- _APPLY WHAT YOU READ_:
**1.** Answer these questions from the isotonic point text:
(a) How is the isotonic point of potatoes defined?
(b) What kind of membrane must osmosis take place across?
(c) What is the only safety precaution needed in the experiment?
**2.** Copy out the isotonic point text starting at "Water potential is" and ending at "low water potential).", changing every "dilute" to "weak".

- _GIVEN PASSAGE_:
◇ ◇ ◇ ◇ ◇

An investigation into the isotonic point of Potatoes

Introduction:

In this experiment I will be trying to find out the isotonic point of potatoes. This is a point where the concentrations of water inside and outside the potato cells are equal. Water gets into or out of various cells by Osmosis.

(Hypothesis) Osmosis is the net movement of water or any other solutions molecules from a region in which they are highly concentrated to a region in which they are less concentrated. This movement must take place across a partially permeable membrane such as a cell wall, which lets smaller molecules such as water through but does not allow bigger molecules to pass through. The molecules will continue to diffuse until the area in which the molecules are found reaches a state of equilibrium, meaning that the molecules are randomly distributed throughout an object, with no area having a higher or lower concentration than any other.

Water potential is a measure of whether a solution is likely to gain or lose water molecules from another solution. A dilute solution, with its high proportion of free water molecules is said to have a higher water potential than a concentrated solution, because water will flow from the dilute to the concentrated solution (high water potential to a low water potential).

Safety;

The only safety precaution needed in this experiment is to be careful with various apparatus such as the tool used to get potato chips out of a full potato.

◇ ◇ ◇ ◇ ◇

Saved entries:
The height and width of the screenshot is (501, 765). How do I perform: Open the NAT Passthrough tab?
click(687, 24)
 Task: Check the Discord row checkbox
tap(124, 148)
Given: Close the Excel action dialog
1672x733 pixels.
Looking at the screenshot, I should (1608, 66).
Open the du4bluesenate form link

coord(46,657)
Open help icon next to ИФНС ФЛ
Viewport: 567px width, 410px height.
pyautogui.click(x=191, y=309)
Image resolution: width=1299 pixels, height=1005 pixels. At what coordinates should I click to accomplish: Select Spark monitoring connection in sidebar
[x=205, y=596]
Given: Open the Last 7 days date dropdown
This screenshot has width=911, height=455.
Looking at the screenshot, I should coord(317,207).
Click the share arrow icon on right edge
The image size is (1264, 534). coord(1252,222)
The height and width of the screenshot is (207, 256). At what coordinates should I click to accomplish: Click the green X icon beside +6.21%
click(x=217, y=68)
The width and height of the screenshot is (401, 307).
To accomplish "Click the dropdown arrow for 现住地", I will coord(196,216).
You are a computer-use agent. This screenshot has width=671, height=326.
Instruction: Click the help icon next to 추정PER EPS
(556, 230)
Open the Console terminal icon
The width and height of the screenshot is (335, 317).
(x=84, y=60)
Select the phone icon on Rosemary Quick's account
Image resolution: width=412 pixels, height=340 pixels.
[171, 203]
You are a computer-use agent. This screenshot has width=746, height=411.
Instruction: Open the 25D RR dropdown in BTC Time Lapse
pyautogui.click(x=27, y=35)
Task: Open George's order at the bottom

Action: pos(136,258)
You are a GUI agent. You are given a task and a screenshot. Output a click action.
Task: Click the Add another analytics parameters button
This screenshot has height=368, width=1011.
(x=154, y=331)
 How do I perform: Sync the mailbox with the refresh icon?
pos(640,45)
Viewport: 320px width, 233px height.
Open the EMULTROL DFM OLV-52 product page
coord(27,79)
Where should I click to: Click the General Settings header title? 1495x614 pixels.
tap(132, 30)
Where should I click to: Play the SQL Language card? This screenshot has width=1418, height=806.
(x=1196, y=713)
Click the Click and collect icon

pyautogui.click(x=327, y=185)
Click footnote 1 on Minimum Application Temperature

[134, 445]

◇ ◇ ◇ ◇ ◇

- _SOLUTION SET_:
**1.**
(a) It is a point where the concentrations of water inside and outside the potato cells are equal.
(b) A partially permeable membrane, such as a cell wall.
(c) Being careful with various apparatus, such as the tool used to get potato chips out of a full potato.

**2.**
Water potential is a measure of whether a solution is likely to gain or lose water molecules from another solution. A weak solution, with its high proportion of free water molecules is said to have a higher water potential than a concentrated solution, because water will flow from the weak to the concentrated solution (high water potential to a low water potential).